The first streaking rays of the rising sun dance along the sparkling surf and illuminate the white sand throughout the twelve-mile length of the broad beaches at Hilton Head Island in South Carolina. Only the intrusion of an occasional jogger or shell seeker brings this natural setting into the twenty-first century. Nevertheless, the awesome beauty of this southernmost of South Carolina’s barrier islands is still as much a magnet to people today as it has been throughout recorded history!
Hilton Head’s first inhabitants were Indians who came to this island paradise as early as 4000 B.C. to experience the great hunting and fishing, but it wasn’t until 1664 that the first white man set foot on this 42 square mile island. He was English sea captain William Hilton, who was sent to explore the region on behalf of a syndicate of Barbadian planters. His report was enthusiastic, and in honor of his explorations, the island was named Hilton’s Head, which is a reference to the headlands that marked the way into Port Royal Sound. Despite Hilton’s discovery, due to threats from the Spanish to the south and Indians to the west, it wasn’t until the closing days of the 17th century that the first English colonists began to settle in the area.
During the early to mid 18th century, Hilton Head prospered from indigo and rice plantations, but it was sea island cotton that made the island plantation owners wealthy. The War Between the States, however, ended the great cotton dynasties. In fact, after the largest naval battle of the war at Port Royal, the fine homes and fertile fields were destroyed by occupying Union troops. Post-war Hilton Head became home to family farmers, commercial fishermen and oysterers until wealthy entrepreneurs began building homes on the island after World War II.
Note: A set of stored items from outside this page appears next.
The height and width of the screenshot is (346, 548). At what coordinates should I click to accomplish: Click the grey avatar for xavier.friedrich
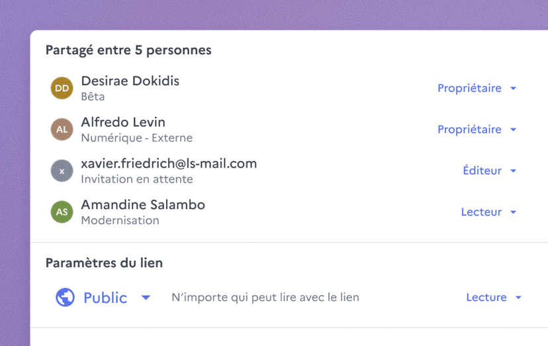62,171
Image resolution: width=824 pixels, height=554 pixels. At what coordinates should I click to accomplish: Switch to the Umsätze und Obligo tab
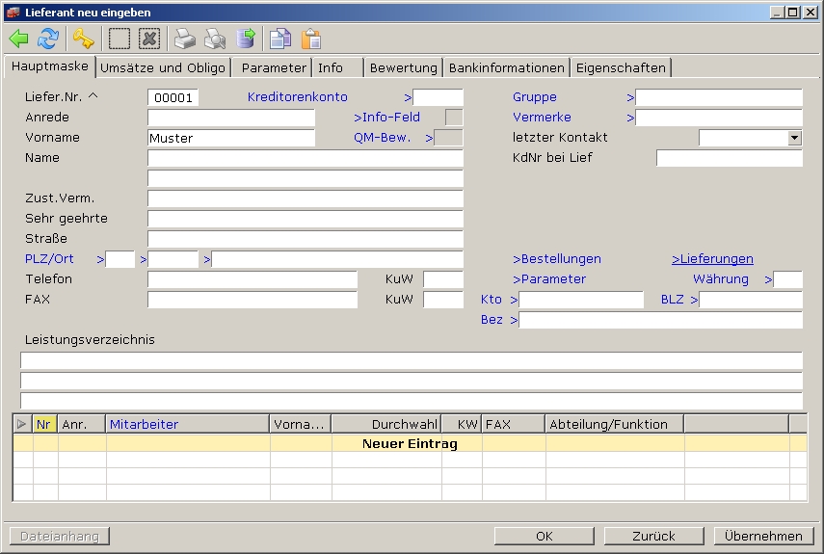[163, 67]
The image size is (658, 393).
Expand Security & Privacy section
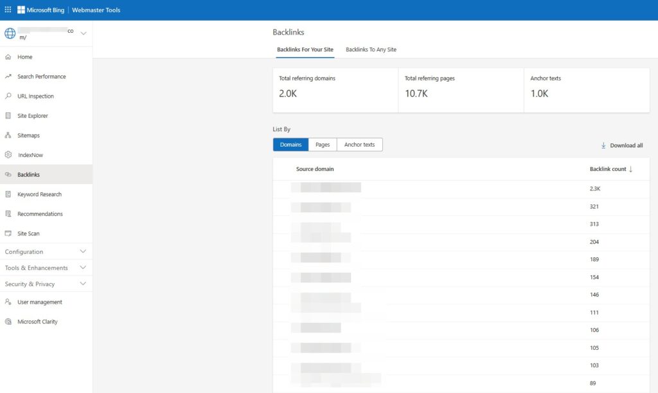coord(82,284)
Though Hilton Head Island has been highly developed during modern times, an extreme effort has been made to blend human expansion with the beauty of nature. Therefore, this island has no billboards, neon signs, roller coasters or skyscrapers. The permanent residents on Hilton Head live in harmony with an abundance of deer, rabbits, squirrels, raccoons, alligators, ospreys, pelicans, herons and a multitude of other land and water birds. When using any of the miles of nature walks, horseback riding trails or bike paths, one may observe any or all of the aforementioned species.
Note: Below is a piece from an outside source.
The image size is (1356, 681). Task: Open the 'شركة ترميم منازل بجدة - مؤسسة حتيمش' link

The island has long been known for hosting world-class golf and tennis championships, and probably boasts more venues for these two sports than any other resort in the world. If all of these offerings aren’t enough to keep one busy, Hilton Head also has a wealth of cultural and artistic activities as well as great fishing, boating, shopping and dining.
Accommodations at Hilton Head vary from very expensive private villas to reasonable motel rooms. Dining options are also available for any taste or pocketbook, and the nightlife seems to mix the gamut of humanity into a happy throng of cohesive revelers with the fading of the sun in the west each evening.
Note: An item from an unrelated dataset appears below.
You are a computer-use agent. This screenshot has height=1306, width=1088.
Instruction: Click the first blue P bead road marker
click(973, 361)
The turn to the south on Highway 278 toward Hilton Head Island is only a few exits north of Savannah on I-95, and one is within 30 miles of this gorgeous paradise. An excellent first stop, however, is the Hilton Head Island Welcome Center and the Coastal Discovery Museum of Hilton Head. Both of these are located on the right soon after crossing the bridge onto the island, and have experts on hand to answer any question one might have. To be prepared ahead of time for any visit to Hilton Head, however, one should go to their web site at: www.hiltonheadisland.org
Few summer destinations combine and preserve natural beauty and the cornucopia of fun and excitement that awaits vacationers at Hilton Head. It is truly a nearby magical summer place for everyone!